An diesem Abend entschloss ich mich, nicht weiter darüber nachzudenken, sondern mein Leben weiter zu leben. Das ging auch zwei Monate gut, weil Rico nicht mehr sah. Ok, hin und wieder ertappte mich zwar dabei nach ihm Ausschau zu halten aber sonst vergaß ich ihn immer mehr. Es lief auch sonst besser für mich in dieser Zeit. Ich hatte sogar eine kurze Beziehung (vier Wochen) und meine Leistungen in der Ausbildung wurden nach dem Unfall auch wieder besser. Ich würde die Abschlussprüfung zwar trotzdem erst im Winter 2012 statt, wie die anderen im Frühjahr machen können, aber das war nicht weiter tragisch. So hatte ich wenigstens mehr Zeit zu lernen. Auch mit Georg versöhnte ich mich nach einer Aussprache wieder. Wir sahen beide ein, dass wir Fehler gemacht hatten. Als ich ihm dann zusicherte, dass ich das mit Rico überwunden hatte und er sich für seine Äußerungen entschuldigte, war alles wieder gut zwischen uns. Nach meinem Unfall durfte ich dann doch noch irgendwann zur Polizei und wegen des Unfalls unter Alkoholeinfluss, meine Fahrerlaubnis abgeben und eine größere ‚Spende‘ an eine, wie es hieß, gemeinnützige Einrichtung, zur ärztlichen Versorgung Obdachloser zu entrichten. Da ich bereits einmal wegen einer Geschwindigkeitsübertretung auffällig gewesen war, blieb es nicht bei einem befristeten Entzug mit Nachschulung, sondern ich wurde, zur Medizinisch-Psychologischen Untersuchung (MPU) beordert; bevor ich, nach für mich positivem Verlauf, den Führerschein neu machen durfte.

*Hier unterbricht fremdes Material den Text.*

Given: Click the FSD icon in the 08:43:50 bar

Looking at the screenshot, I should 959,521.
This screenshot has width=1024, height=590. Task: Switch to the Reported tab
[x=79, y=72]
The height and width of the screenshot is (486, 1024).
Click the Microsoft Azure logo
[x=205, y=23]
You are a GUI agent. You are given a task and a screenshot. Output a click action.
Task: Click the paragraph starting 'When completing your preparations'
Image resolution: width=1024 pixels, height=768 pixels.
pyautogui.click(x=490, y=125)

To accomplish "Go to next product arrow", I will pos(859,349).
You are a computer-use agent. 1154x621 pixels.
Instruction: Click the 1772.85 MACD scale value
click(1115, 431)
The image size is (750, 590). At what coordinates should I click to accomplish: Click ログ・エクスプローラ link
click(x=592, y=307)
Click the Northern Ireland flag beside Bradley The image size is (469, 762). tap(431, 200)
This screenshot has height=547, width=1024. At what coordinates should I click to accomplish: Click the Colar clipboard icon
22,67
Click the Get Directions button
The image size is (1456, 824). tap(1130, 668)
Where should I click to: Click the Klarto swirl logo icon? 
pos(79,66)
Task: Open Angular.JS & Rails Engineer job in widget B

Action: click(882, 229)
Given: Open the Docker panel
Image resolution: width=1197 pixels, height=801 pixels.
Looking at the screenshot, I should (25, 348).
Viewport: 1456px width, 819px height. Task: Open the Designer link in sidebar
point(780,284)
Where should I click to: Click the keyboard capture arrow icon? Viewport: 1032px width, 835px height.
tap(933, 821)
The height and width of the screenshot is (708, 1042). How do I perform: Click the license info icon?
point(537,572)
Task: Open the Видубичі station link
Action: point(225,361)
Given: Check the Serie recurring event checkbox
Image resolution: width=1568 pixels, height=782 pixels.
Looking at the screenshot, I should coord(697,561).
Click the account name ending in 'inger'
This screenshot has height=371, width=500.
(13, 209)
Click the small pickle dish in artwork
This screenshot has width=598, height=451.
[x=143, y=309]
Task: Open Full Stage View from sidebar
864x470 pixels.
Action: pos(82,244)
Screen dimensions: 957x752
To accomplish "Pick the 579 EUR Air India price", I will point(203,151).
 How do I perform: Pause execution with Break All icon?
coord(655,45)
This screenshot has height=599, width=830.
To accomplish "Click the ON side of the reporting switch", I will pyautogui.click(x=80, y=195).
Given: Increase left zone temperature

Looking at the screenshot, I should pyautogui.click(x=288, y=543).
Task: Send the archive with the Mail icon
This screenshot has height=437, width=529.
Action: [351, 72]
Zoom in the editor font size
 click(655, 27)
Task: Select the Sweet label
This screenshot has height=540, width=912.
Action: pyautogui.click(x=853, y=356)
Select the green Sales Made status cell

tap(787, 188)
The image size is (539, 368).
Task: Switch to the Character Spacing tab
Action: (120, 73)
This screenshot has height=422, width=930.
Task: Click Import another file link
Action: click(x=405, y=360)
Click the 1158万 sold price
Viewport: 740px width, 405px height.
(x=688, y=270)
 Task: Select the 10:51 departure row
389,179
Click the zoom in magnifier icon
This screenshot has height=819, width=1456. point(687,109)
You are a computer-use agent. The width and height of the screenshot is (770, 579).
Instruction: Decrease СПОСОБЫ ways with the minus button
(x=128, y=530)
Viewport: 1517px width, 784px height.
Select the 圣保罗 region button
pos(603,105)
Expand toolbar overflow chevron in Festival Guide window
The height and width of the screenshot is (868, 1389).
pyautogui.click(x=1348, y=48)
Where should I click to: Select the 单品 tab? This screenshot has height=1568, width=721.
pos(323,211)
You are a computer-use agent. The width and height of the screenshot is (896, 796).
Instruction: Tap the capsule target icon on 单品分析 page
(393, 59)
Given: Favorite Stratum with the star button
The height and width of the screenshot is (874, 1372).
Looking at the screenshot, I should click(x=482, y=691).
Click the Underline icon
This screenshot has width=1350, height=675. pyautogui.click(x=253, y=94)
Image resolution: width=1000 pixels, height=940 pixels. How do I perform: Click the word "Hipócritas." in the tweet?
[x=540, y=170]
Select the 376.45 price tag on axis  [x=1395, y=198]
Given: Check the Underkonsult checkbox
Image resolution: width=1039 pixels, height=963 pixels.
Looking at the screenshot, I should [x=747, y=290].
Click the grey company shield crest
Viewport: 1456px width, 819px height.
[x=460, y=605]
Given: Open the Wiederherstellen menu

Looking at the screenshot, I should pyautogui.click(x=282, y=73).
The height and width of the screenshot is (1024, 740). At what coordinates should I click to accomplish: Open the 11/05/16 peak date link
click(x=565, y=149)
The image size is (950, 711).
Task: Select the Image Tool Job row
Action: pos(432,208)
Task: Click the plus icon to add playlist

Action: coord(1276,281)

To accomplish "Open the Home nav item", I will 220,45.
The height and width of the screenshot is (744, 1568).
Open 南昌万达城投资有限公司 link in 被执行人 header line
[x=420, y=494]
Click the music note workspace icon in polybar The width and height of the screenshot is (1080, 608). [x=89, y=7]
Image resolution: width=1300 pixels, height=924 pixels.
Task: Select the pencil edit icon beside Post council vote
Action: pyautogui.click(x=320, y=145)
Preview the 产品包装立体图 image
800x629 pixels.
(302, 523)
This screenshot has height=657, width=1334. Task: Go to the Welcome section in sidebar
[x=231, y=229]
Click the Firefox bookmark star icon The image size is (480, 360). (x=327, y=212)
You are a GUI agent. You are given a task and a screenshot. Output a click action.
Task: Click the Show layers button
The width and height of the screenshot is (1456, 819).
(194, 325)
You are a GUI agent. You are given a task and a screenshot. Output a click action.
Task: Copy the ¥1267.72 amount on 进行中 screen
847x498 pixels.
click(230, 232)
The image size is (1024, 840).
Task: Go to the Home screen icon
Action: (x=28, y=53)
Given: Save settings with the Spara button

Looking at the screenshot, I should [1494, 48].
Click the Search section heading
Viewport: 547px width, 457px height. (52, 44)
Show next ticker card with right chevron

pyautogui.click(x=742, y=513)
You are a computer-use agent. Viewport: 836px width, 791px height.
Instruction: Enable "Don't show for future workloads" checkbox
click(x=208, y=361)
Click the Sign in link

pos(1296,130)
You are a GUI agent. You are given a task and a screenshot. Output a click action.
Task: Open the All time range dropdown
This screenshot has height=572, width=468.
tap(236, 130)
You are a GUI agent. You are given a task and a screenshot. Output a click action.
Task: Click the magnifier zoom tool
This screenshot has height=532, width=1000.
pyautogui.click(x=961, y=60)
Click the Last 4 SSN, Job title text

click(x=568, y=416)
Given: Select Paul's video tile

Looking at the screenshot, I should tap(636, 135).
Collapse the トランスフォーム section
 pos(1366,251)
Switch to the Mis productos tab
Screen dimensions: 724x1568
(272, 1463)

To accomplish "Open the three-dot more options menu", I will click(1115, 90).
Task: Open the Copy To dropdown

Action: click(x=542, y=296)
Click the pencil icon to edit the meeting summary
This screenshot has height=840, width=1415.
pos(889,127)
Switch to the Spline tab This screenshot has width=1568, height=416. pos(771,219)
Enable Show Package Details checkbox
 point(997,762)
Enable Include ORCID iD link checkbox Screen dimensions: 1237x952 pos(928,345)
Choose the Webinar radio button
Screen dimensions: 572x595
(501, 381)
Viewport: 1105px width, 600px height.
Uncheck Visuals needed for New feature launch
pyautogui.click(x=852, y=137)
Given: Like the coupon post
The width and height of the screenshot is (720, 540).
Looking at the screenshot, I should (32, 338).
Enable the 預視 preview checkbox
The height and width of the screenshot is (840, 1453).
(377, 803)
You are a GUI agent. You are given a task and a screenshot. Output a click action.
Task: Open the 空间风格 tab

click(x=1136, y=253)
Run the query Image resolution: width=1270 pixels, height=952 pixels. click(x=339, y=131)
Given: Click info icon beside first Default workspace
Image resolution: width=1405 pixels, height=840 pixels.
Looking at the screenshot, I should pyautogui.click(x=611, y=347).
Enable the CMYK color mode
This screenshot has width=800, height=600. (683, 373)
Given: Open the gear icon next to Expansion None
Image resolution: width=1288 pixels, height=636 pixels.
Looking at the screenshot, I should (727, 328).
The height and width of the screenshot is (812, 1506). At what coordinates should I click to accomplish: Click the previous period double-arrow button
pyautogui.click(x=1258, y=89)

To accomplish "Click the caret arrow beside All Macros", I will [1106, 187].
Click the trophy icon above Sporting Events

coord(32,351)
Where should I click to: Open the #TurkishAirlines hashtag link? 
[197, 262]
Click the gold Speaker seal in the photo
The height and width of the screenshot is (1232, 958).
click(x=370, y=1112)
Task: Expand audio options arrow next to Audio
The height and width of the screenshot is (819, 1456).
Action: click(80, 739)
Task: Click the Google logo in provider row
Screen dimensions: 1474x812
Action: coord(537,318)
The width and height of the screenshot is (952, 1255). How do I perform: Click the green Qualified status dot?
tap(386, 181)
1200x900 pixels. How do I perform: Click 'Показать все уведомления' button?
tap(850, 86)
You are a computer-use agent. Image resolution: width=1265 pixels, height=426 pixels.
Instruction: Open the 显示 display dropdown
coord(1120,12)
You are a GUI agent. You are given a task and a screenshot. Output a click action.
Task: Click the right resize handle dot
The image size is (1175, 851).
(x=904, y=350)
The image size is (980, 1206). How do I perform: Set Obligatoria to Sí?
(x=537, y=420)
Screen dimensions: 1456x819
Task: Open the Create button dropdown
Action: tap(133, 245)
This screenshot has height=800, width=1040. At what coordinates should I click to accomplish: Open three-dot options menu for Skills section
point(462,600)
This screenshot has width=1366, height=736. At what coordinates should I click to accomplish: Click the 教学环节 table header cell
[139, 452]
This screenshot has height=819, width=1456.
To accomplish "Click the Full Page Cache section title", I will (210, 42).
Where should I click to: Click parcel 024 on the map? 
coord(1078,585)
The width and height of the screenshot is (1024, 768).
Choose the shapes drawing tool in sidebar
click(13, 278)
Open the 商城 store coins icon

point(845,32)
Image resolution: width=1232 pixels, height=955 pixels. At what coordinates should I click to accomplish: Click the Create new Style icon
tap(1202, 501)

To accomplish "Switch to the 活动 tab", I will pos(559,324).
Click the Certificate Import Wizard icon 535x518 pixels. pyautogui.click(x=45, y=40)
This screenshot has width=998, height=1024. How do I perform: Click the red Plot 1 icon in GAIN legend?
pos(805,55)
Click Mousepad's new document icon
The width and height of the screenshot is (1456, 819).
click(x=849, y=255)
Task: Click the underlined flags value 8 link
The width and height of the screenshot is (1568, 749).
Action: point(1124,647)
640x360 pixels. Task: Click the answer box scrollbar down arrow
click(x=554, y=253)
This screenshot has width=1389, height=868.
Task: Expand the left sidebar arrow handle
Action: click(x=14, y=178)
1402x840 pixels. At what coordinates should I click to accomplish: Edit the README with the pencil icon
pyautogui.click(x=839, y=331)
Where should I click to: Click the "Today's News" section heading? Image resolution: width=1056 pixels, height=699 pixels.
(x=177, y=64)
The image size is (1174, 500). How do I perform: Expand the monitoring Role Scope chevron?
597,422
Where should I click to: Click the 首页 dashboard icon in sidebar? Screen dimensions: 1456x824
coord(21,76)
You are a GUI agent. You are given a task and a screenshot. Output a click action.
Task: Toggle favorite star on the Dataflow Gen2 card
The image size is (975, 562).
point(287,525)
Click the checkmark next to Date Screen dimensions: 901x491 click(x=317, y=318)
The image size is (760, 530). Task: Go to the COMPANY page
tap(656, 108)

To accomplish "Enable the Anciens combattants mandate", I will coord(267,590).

Wie schon gesagt, dauerte diese für mich „gute Zeit“ zwei Monate. Doch das sollte sich durch eine Begegnung schlagartig ändern. Ich wollte zum Grünwalder Marktplatz und musste dafür an der Trambahn vorbei. Ich hätte besser nicht nach Links geschaut … Denn genau dort sah ich Rico auf einer Parkbank sitzen, und musste mit ansehen, wie er mit einem anderen Jungen rumknutschte. Dieser hatte etwa sein Alter, war kleiner als Rico, schlank und hatte blonde Haare. Ich stellte mich etwas abseits der Bänke und beobachtete die beiden. Ich konnte nicht genau definieren, was ich zu diesem Zeitpunkt für Gefühle hatte. Es war eine Mischung aus Trauer, Wut, Enttäuschung, Abscheu und Eifersucht. Am liebsten wäre ich aus dem Auto gestiegen, und zu Rico gegangen, um ihm eine zu schmieren. Was dachte er sich dabei, hier so öffentlich rumzumachen?

Doch irgendwas hielt mich zurück. Während ich das Ganze beobachtete, stiegen langsam wieder die Tränen in mir hoch. Alles, was ich bis zu diesem Zeitpunkt in mir vergraben hatte, die ganzen Gefühle für Rico, kamen wieder hoch. Es schnürte mir die Kehle zu und ich bekam kaum noch Luft, während mir der Blick durch immer dickere Tränen verschleiert wurde. Ich konnte nicht anders und stieg aus, ich brauchte Frischeluft sonst wäre ich noch ohnmächtig geworden. Als ich mich gefangen hatte, beschloss ich zu ihnen zu gehen.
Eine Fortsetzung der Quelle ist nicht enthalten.